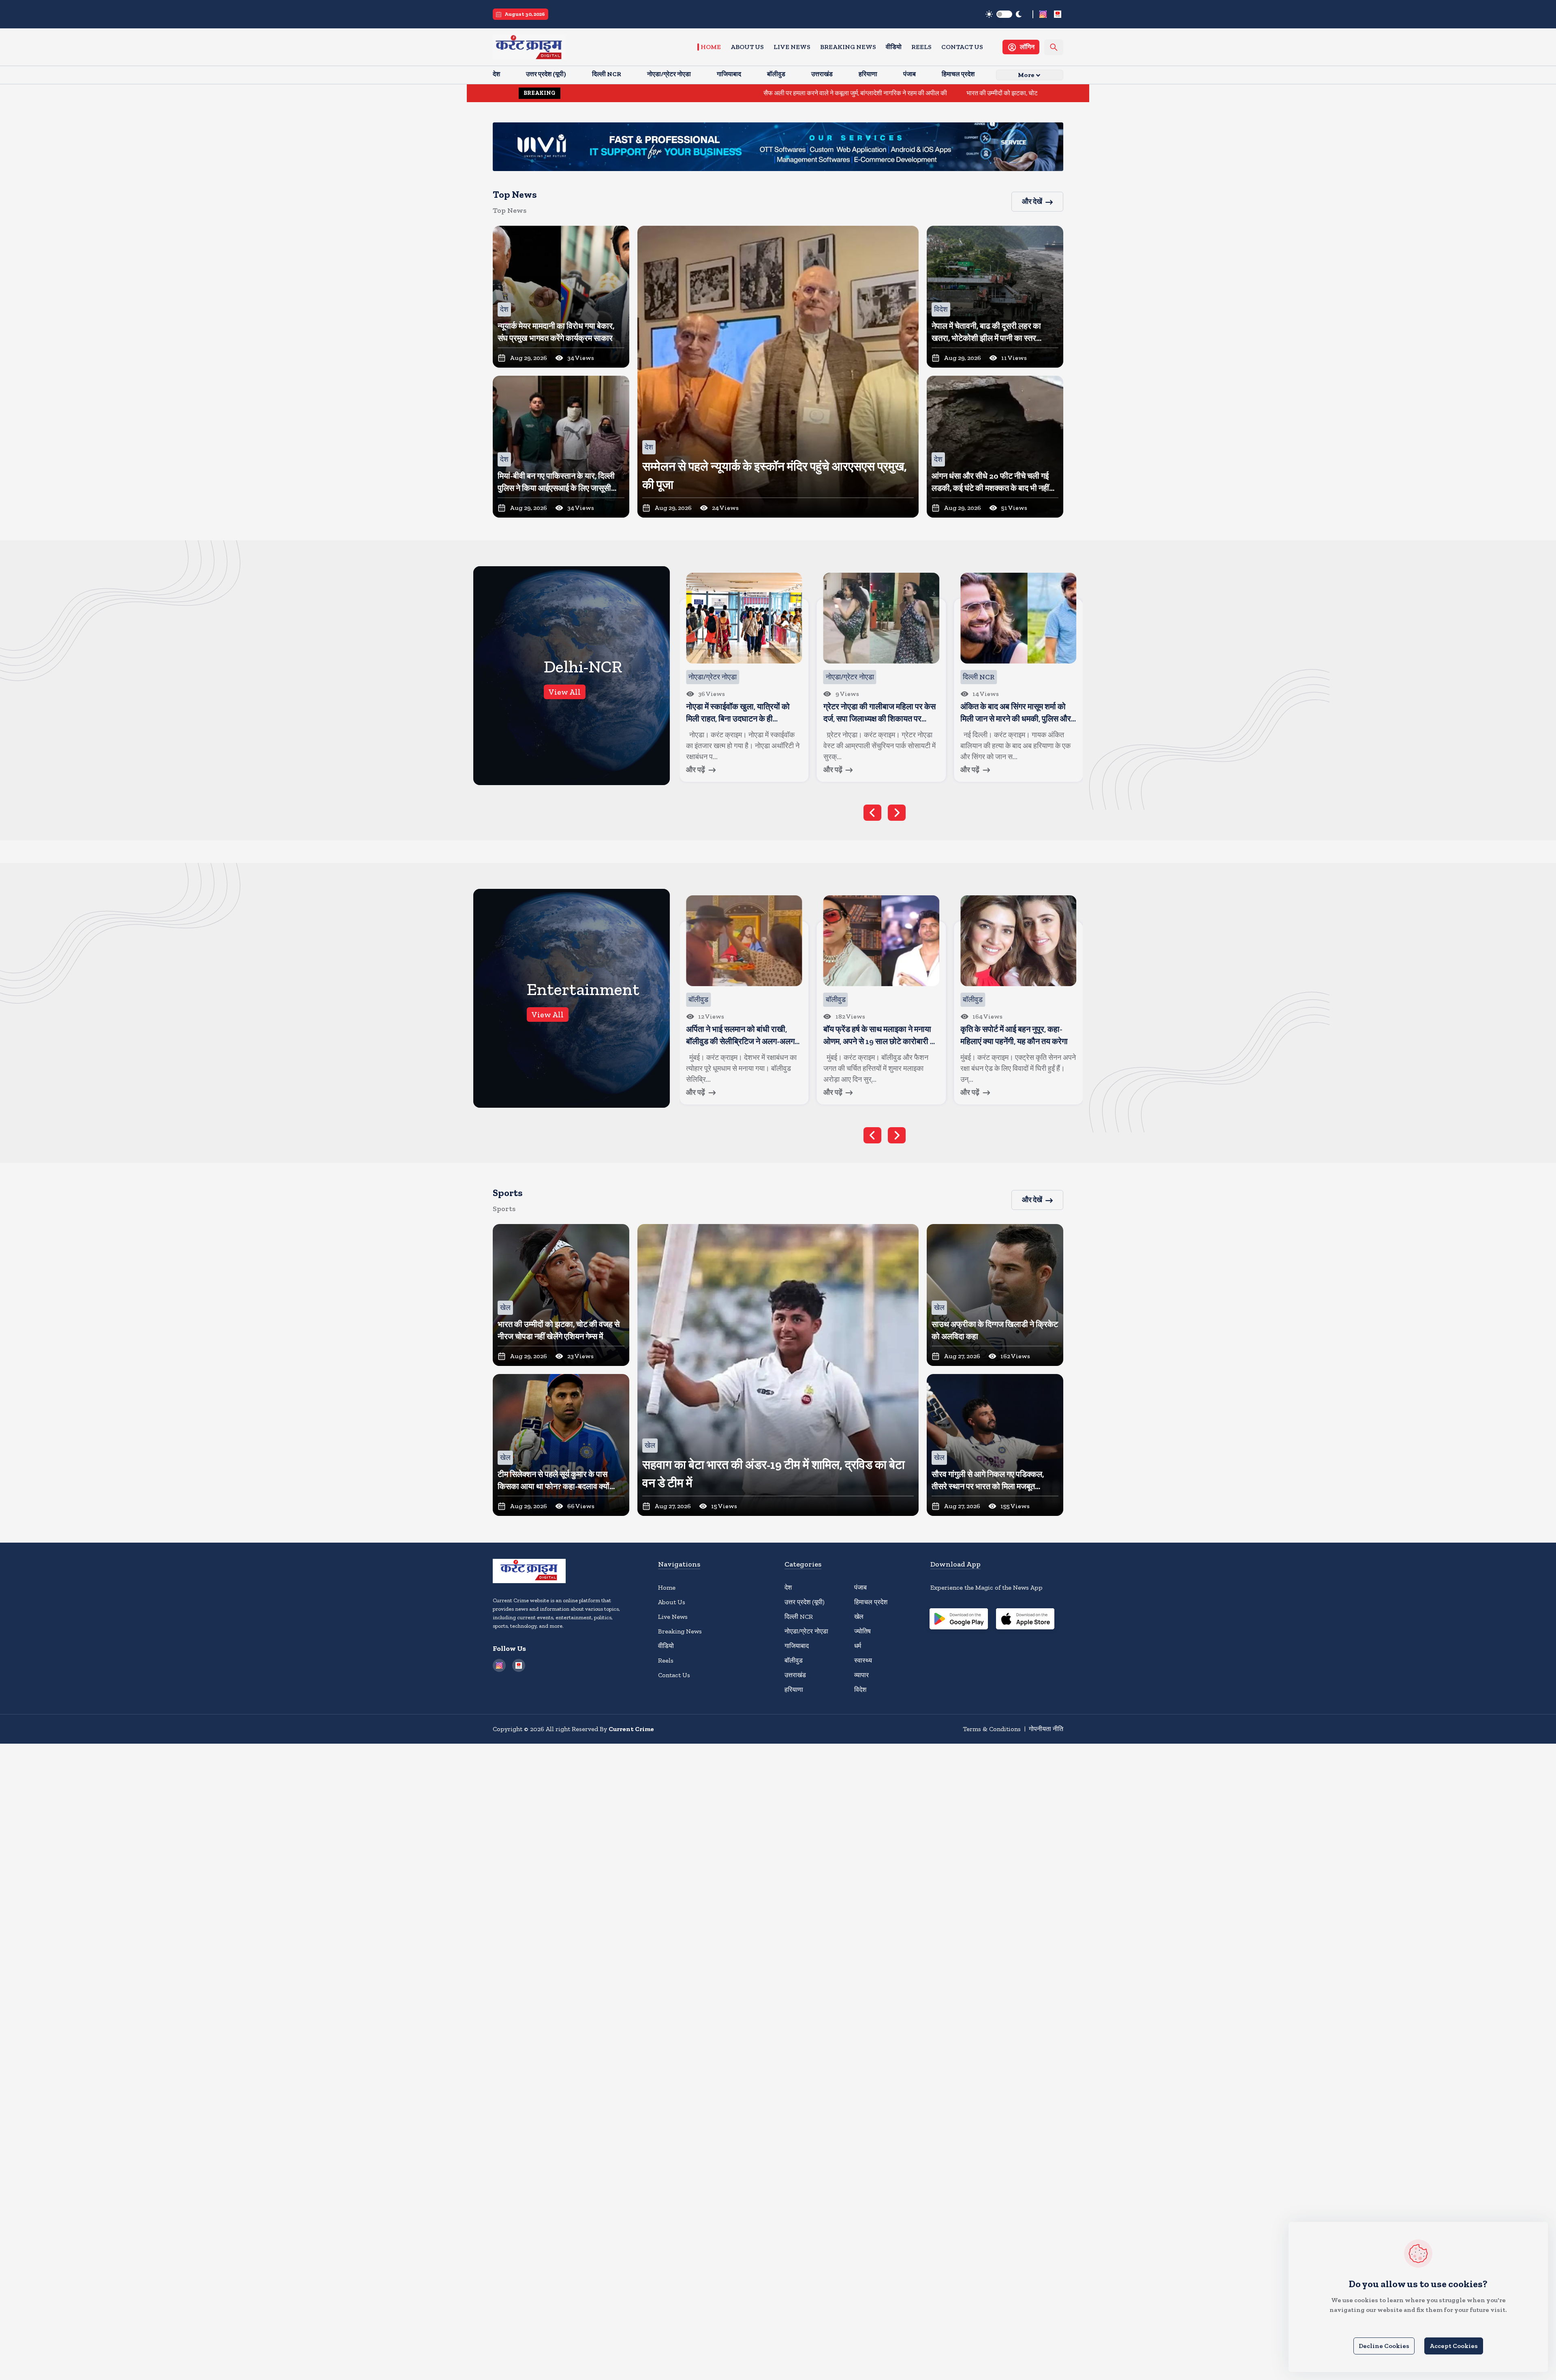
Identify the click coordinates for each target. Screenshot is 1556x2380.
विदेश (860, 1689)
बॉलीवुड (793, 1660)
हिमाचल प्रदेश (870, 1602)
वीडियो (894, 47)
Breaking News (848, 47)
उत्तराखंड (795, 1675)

...

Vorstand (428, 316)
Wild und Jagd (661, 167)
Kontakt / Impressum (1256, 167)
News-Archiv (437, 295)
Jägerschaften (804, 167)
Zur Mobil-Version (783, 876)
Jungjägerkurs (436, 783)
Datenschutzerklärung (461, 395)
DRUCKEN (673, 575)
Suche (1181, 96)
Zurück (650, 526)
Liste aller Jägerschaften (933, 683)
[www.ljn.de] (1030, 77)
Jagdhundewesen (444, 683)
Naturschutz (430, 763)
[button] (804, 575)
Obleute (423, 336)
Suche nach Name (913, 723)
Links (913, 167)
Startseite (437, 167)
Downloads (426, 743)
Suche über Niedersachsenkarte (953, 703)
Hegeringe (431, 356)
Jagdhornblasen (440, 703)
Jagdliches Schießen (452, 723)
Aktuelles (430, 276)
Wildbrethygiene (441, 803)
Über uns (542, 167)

WORK REQUEST: Reproduce the lines above, beginning at the line with "Jägerschaften (804, 167)" and stopping after the line with "Downloads (426, 743)", exactly as they are.

SOLUTION:
Jägerschaften (804, 167)
Zur Mobil-Version (783, 876)
Jungjägerkurs (436, 783)
Datenschutzerklärung (461, 395)
DRUCKEN (673, 575)
Suche (1181, 96)
Zurück (650, 526)
Liste aller Jägerschaften (933, 683)
[www.ljn.de] (1030, 77)
Jagdhundewesen (444, 683)
Naturschutz (430, 763)
[button] (804, 575)
Obleute (423, 336)
Suche nach Name (913, 723)
Links (913, 167)
Startseite (437, 167)
Downloads (426, 743)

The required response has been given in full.